Русофил | страница 33
Что же касается наших отношений с Ириной, то я надеялся, что всё возобновится, когда её выпустят из заключения, и мы будем так или иначе вместе. Но, освободившись, она мне позвонила и сказала, что заочно познакомилась в мордовских лагерях с другим политзаключённым, молодым историком и поэтом Вадимом Козовым, которого я смутно помнил, поскольку он был в знаменитой группе марксиста-диссидента Краснопевцева на историческом факультете МГУ. И что, когда он тоже получит свободу, она будет с ним. Не скрою, это стало для меня ударом. Но когда в 1972-м меня снова пустили в СССР, я первым делом взял такси и поехал в Потаповский переулок. Вадим вышел встречать меня на улицу, я его сразу узнал: его взгляд (один глаз у него был стеклянный), его улыбку, его поступь. Мы возобновили знакомство, подружились мгновенно – и навсегда. В 1981-м, когда благодаря давлению французской общественности ему дали разрешение на выезд из СССР во Францию, он принял решение не возвращаться. Ирина смогла присоединиться к нему только в 1985-м, в самом начале перестройки.
После завершения армейской службы я возобновил академическую карьеру. Получил назначение в Тулузу. Мне очень повезло: сейчас молодые мои коллеги-гуманитарии ищут себе университетское место в течение минимум десяти лет. А я получил сразу два предложения: в Экс-ан-Прованс и в Тулузу. Я предпочёл Тулузу, где и состоялась наша встреча с Люсиль, моей женой.

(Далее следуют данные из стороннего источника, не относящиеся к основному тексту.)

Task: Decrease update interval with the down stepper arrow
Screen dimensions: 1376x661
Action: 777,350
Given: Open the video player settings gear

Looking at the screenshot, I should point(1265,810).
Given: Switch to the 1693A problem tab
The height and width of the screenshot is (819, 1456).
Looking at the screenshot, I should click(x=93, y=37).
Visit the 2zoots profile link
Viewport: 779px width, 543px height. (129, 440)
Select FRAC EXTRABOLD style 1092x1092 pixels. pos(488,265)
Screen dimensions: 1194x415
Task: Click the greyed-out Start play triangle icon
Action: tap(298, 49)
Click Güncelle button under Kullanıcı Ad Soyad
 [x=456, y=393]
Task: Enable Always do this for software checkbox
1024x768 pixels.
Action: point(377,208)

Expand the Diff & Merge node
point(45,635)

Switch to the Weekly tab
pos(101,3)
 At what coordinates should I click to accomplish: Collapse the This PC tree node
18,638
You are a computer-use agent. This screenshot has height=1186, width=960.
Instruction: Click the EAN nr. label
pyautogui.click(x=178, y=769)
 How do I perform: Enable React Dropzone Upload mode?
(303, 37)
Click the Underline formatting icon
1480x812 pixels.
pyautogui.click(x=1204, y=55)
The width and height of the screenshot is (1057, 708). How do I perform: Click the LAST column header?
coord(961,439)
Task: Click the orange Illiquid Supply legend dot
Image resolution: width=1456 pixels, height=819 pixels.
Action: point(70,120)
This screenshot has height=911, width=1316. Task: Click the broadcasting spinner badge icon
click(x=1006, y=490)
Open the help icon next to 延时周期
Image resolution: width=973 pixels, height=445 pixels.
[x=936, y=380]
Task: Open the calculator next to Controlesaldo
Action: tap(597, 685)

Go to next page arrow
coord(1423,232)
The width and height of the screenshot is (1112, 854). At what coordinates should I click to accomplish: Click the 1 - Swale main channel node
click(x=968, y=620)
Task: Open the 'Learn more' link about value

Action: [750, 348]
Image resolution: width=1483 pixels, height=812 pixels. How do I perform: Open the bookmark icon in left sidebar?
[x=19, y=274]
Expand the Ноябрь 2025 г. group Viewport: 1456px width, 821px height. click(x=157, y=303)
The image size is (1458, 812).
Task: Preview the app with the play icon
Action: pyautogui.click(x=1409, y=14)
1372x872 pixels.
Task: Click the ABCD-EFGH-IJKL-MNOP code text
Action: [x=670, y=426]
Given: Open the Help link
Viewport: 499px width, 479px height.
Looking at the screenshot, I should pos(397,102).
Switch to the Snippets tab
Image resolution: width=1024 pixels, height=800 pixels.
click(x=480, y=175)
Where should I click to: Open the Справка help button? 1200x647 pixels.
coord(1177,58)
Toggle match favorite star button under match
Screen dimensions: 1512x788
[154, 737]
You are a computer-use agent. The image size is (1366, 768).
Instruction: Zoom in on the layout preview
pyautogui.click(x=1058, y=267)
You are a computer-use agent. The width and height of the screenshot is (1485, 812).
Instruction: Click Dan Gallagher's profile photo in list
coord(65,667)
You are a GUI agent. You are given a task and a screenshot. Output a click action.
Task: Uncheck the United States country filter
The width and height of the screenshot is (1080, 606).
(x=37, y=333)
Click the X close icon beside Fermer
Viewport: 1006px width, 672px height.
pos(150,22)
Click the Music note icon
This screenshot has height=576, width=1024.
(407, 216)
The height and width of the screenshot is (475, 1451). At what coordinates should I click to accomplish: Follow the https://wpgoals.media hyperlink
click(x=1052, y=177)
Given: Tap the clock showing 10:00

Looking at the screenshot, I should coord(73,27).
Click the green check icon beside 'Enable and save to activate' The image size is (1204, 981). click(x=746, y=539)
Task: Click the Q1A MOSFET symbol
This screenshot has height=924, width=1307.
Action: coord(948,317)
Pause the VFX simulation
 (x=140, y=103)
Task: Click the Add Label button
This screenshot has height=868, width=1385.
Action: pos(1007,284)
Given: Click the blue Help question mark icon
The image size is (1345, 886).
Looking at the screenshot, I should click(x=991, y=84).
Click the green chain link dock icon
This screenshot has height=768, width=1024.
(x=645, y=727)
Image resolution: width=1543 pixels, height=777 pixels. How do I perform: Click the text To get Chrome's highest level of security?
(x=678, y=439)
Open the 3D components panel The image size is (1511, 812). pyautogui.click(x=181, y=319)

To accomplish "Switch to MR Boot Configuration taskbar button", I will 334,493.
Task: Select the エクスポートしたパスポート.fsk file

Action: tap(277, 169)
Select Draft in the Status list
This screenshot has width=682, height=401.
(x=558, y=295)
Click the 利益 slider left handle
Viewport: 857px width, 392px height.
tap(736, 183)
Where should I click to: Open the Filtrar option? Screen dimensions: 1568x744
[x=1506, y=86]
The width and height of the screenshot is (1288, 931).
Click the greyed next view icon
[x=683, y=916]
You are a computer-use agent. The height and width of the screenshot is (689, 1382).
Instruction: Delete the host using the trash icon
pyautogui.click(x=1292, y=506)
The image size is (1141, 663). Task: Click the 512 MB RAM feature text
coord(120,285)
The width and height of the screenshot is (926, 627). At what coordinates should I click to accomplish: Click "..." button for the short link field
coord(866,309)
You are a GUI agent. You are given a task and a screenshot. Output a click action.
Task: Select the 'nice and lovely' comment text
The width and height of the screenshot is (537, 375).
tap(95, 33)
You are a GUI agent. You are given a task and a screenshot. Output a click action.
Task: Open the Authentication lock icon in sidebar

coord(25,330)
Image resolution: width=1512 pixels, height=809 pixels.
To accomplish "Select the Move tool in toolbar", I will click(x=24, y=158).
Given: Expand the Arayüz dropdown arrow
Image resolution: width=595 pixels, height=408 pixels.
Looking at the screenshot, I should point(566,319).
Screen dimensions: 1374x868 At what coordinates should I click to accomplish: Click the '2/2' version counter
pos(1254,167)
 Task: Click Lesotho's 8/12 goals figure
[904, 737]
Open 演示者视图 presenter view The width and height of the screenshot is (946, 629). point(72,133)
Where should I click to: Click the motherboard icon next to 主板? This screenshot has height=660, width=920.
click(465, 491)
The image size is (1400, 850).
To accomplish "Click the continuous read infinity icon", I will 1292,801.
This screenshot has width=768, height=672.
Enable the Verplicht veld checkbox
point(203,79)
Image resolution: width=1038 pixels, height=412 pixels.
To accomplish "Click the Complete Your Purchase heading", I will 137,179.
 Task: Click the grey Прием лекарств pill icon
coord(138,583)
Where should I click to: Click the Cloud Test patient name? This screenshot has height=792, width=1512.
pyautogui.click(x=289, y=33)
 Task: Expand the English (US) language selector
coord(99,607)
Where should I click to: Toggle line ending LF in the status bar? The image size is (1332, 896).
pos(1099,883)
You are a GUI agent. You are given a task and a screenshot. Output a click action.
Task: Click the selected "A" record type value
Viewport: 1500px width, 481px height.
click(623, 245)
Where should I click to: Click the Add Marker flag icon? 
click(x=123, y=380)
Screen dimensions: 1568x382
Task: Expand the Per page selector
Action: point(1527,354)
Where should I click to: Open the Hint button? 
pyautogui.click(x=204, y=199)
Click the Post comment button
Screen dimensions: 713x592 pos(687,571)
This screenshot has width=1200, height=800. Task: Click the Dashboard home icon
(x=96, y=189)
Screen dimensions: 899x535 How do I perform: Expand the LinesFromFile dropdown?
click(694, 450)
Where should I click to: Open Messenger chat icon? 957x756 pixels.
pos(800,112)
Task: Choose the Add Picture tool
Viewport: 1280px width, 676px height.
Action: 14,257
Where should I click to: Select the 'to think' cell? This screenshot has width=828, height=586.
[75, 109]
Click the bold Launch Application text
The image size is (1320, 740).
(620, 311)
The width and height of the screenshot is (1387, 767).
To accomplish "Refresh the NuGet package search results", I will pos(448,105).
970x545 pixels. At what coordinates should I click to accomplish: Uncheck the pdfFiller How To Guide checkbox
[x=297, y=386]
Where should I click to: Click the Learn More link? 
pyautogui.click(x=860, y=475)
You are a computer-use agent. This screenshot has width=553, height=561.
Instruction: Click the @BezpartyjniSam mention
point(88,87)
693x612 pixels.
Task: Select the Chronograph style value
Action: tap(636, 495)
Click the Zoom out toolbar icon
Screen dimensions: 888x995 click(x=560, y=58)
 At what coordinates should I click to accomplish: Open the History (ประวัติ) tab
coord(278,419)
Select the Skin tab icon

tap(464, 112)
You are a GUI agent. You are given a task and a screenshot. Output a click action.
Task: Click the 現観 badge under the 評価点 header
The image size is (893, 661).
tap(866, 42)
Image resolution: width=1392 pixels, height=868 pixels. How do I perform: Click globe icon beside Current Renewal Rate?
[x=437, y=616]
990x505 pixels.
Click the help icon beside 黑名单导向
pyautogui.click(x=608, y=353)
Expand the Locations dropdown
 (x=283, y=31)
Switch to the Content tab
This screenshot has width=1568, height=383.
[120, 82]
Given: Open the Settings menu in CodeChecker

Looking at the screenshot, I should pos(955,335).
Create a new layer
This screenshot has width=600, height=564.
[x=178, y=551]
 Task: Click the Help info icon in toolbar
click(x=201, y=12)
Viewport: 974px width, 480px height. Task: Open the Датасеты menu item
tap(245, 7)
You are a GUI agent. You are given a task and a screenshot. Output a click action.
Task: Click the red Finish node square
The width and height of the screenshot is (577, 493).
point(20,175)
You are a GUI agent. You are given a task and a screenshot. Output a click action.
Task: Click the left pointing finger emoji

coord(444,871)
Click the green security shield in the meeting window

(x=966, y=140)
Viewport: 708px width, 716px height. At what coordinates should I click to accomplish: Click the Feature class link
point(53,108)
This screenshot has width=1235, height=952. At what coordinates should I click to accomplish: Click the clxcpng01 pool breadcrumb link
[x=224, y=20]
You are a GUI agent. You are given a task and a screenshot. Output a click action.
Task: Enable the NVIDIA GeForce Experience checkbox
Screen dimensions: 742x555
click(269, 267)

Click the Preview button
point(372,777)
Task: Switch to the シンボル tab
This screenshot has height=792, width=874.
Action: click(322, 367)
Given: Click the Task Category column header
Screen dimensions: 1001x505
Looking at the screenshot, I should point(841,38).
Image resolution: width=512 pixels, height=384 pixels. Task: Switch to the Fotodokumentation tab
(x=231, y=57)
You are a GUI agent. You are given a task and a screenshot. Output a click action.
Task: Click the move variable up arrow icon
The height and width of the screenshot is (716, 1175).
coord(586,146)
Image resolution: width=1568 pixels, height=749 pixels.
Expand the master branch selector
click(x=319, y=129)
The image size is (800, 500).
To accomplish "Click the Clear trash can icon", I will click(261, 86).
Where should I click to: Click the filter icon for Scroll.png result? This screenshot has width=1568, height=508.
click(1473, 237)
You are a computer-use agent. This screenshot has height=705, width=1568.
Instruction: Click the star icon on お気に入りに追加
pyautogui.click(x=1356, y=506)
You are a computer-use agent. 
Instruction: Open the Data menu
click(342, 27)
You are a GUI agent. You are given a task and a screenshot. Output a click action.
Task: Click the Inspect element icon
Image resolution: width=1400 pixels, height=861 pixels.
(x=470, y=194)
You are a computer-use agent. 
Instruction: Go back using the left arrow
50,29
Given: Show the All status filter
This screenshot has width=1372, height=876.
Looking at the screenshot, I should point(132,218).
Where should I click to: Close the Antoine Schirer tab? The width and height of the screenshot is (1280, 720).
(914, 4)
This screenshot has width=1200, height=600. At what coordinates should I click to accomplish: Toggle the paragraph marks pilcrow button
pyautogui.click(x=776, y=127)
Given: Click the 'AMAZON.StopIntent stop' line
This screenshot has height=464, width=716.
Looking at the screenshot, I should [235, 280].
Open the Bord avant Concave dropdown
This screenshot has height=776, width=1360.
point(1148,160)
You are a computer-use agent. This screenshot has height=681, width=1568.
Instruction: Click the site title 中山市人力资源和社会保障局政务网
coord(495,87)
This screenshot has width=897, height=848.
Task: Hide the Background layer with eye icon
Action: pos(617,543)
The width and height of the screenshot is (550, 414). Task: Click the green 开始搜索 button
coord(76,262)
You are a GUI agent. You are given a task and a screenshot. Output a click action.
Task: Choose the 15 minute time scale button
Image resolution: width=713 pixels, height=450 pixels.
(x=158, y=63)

Я преподавал в университете под началом знаменитой Элен Пельтье-Замойской, которая была дочерью военно-морского атташе Франции в СССР, в конце сороковых – начале пятидесятых училась в Москве, переписывалась с Пастернаком, а позже тайно вывозила рукописи неподцензурных романов Синявского и Даниэля и передавала их французским издателям. На весь мир прогремело её заявление агентству “Франс Пресс” в феврале 1966 года, когда Синявского и Даниэля приговорили за публикации на Западе к семи и пяти годам соответственно:
Я не нахожу слов, чтобы выразить свое потрясение… Они мои друзья. Понятно, что я от них не отрекусь. Я им помогала, это верно. Я принимаю полную и исключительную ответственность за эту помощь. Я всегда соблюдала полнейшую тайну в отношениях между моими французскими и русскими друзьями. Никого, кроме меня, нельзя обвинить…
Элен вышла замуж за польского скульптора Замойского, так что дружба с ней – это часть моей дружбы с Польшей. И с Россией, разумеется.
А Люсиль преподавала русский язык в женской гимназии. У нас поначалу были отдельные квартиры, а потом общая – с видом на главную базилику Тулузы, Сан-Серна. Напротив, в старой части Тулузы, была библиотека. Я занимался в читальном зале, а Люсиль мне махала из окна: приходи на обед. Это, конечно, было чудное время.